Mauvaise application

Mauvaise application
Considérer chaque élément mappé comme sémantiquement identique et interchangeable ; l’erreur plausible consiste à supposer une équivalence univoque sans tenir compte des qualificateurs, du contexte structurel ou des différences de vocabulaires contrôlés, entraînant un usage incorrect des métadonnées et de fausses affirmations d’équivalence.

Conséquence

Conséquence
Bien documentées, les correspondances facilitent l’échange de métadonnées, le moissonnage et l’interopérabilité basique entre systèmes ; mal spécifiées ou utilisées sans provenance, elles produisent des métadonnées ambiguës, dégradées ou trompeuses et peuvent propager des erreurs de mappage entre services.

Inversion

Inversion
Si les deux systèmes partagent un modèle formel expressif commun ou une ontologie partagée (de sorte que les mappages sont sans perte et réversibles), une simple correspondance peut être inutile ; inversement, lorsque les correspondances tentent de mapper des constructions fondamentalement incompatibles (p. ex. hiérarchies imbriquées vers des champs plats), leur efficacité est limitée et des approches alternatives (extension de schéma ou données liées) sont préférables.

Limite

Limite
Clairement dans le périmètre — un document de mappage élément‑à‑élément définissant règles de transformation et mappages de valeurs.
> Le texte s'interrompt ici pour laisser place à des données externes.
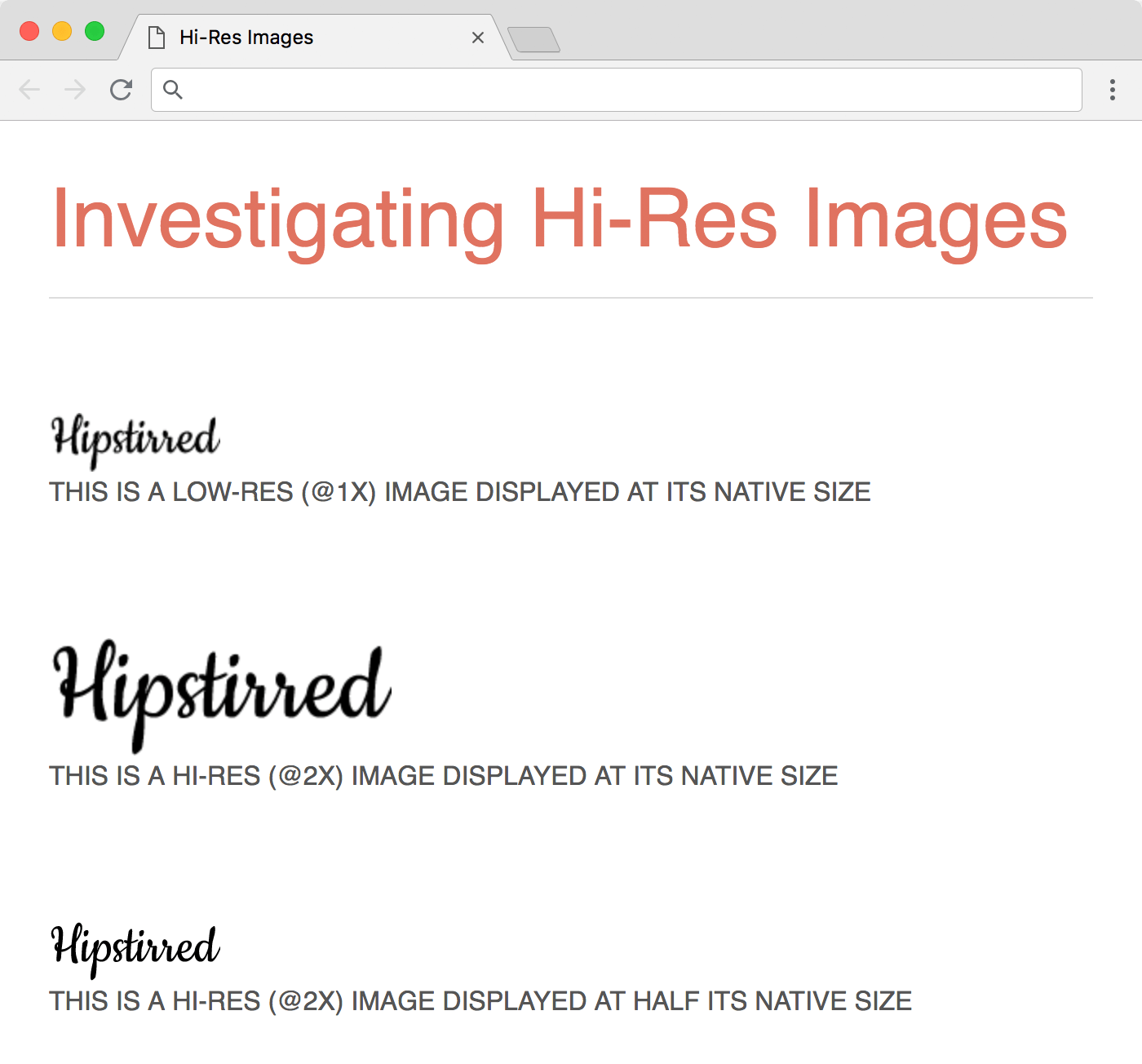
Task: Click the half native size caption text
Action: click(x=480, y=1001)
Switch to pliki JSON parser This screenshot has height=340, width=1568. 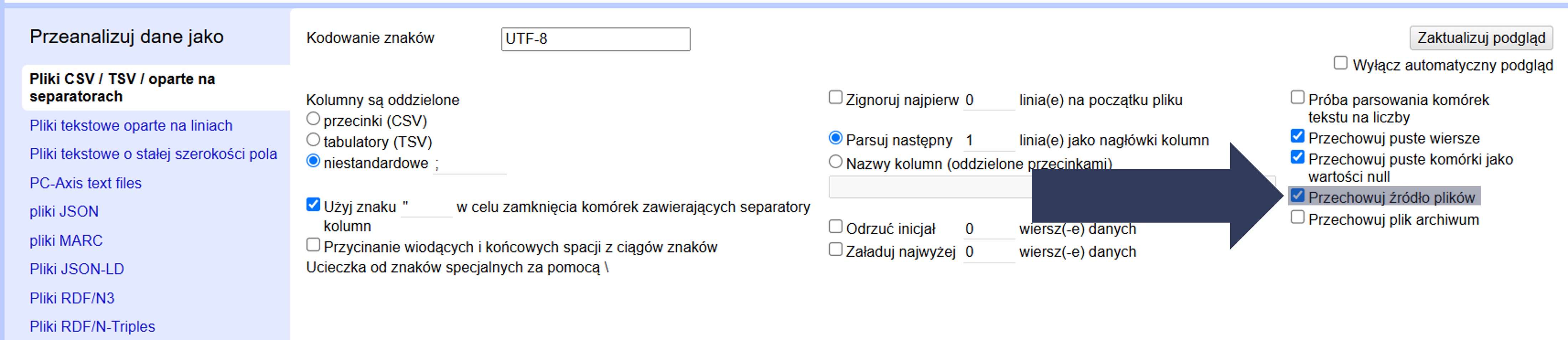point(64,212)

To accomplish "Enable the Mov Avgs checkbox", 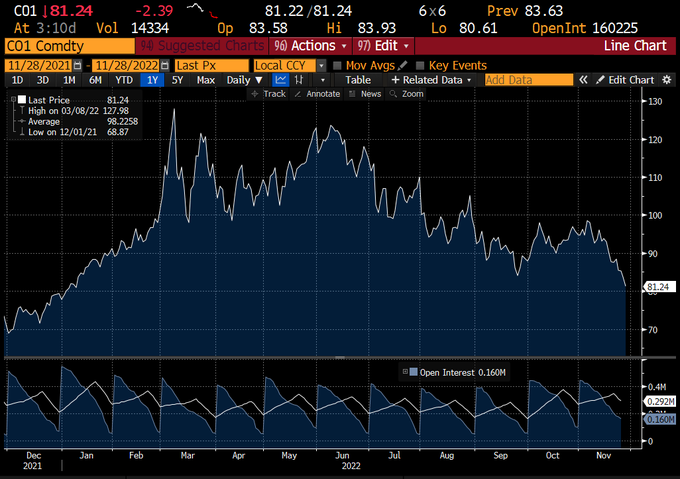I will click(x=337, y=65).
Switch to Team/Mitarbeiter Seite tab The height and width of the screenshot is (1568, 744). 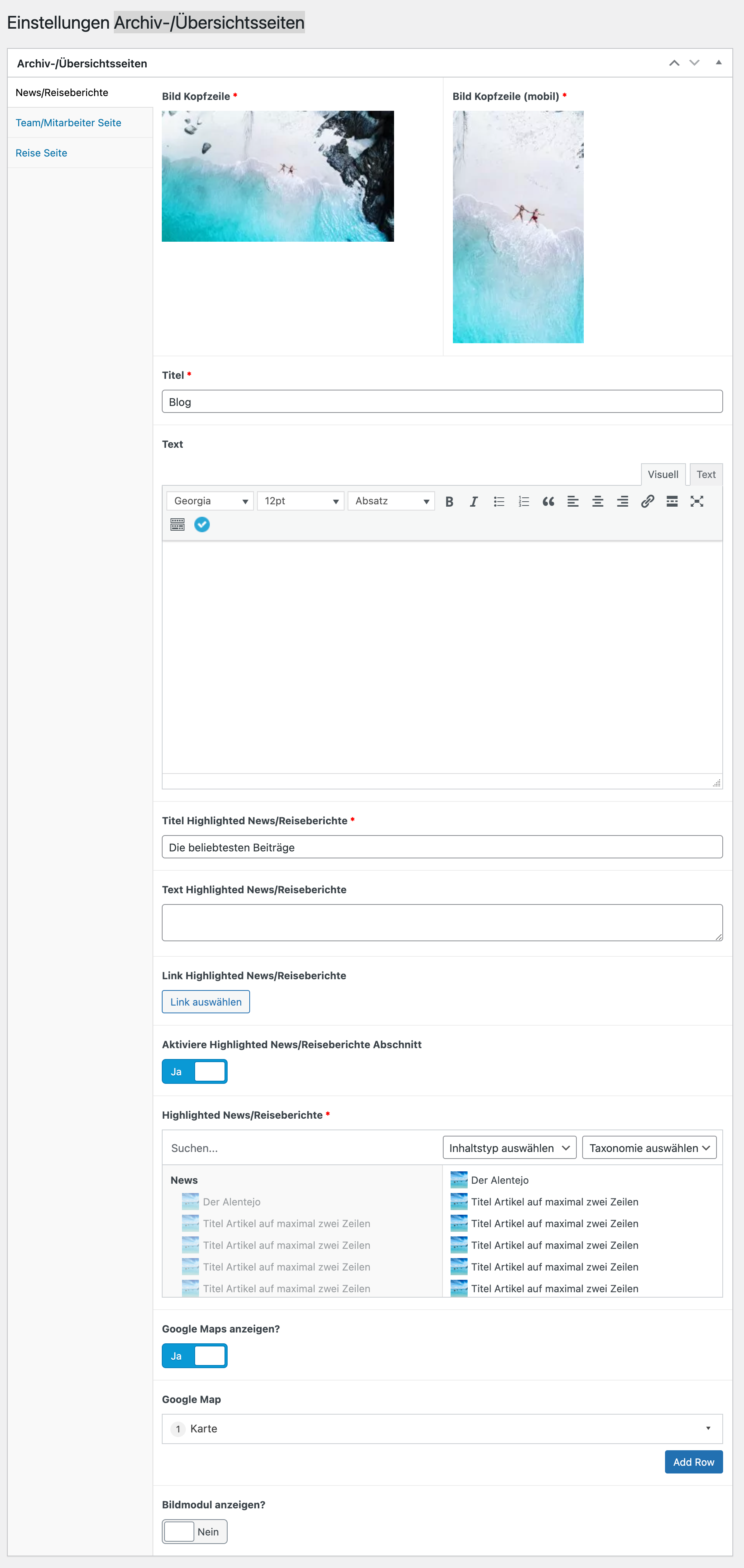68,122
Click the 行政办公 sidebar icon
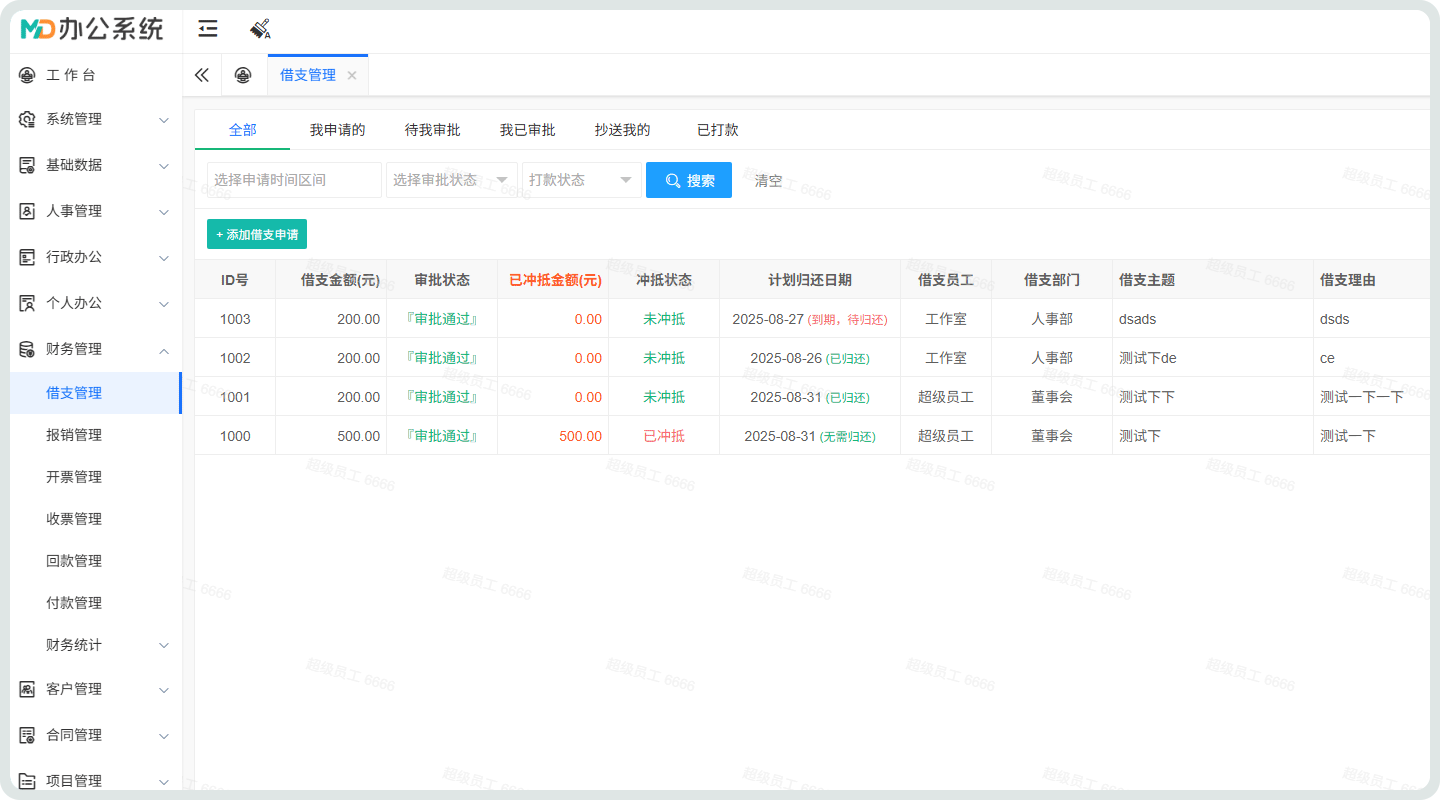The width and height of the screenshot is (1440, 800). pos(27,257)
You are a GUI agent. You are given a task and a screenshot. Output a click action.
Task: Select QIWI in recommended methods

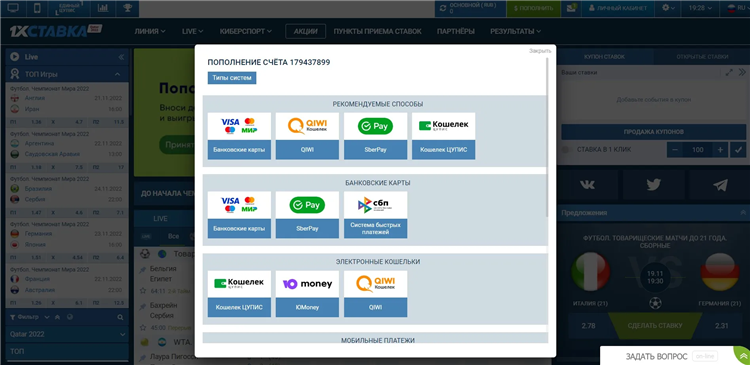tap(307, 136)
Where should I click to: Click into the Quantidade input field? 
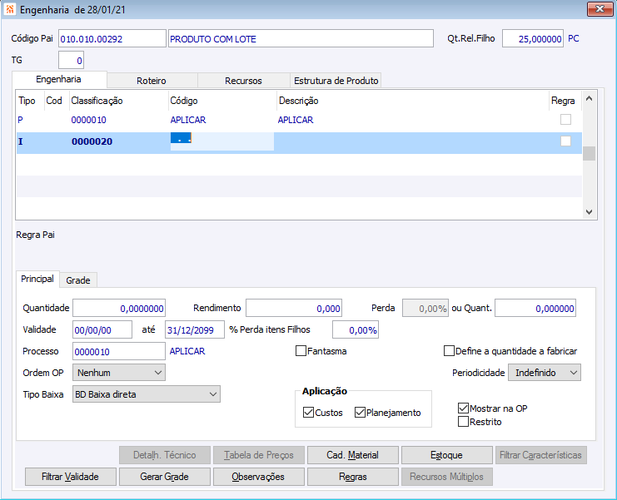(x=118, y=308)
Cas limite — mapper un schéma de sujets hiérarchique (avec facettes et relations) dans un champ sujet plat dont l’interprétation dépend de l’usage en aval. Claire‑ment hors périmètre — traduction de contenu en langage naturel, conversion de format binaire des flux de données ou correspondances informelles sans règles de transformation ni provenance.

Tension sémantique

Tension sémantique
Spécificité versus interopérabilité : des métadonnées locales riches préservent des significations nuancées mais résistent au mappage uniforme ; une cible plus simple facilite l’interopérabilité large mais peut sacrifier la finesse sémantique.

Synthèse

Synthèse
Une correspondance est un outil pragmatique de traduction : sa valeur tient à des règles explicites, des hypothèses documentées et à l’acceptation que certaines nuances sémantiques ne survivront pas à la traduction sans un modèle partagé plus expressif.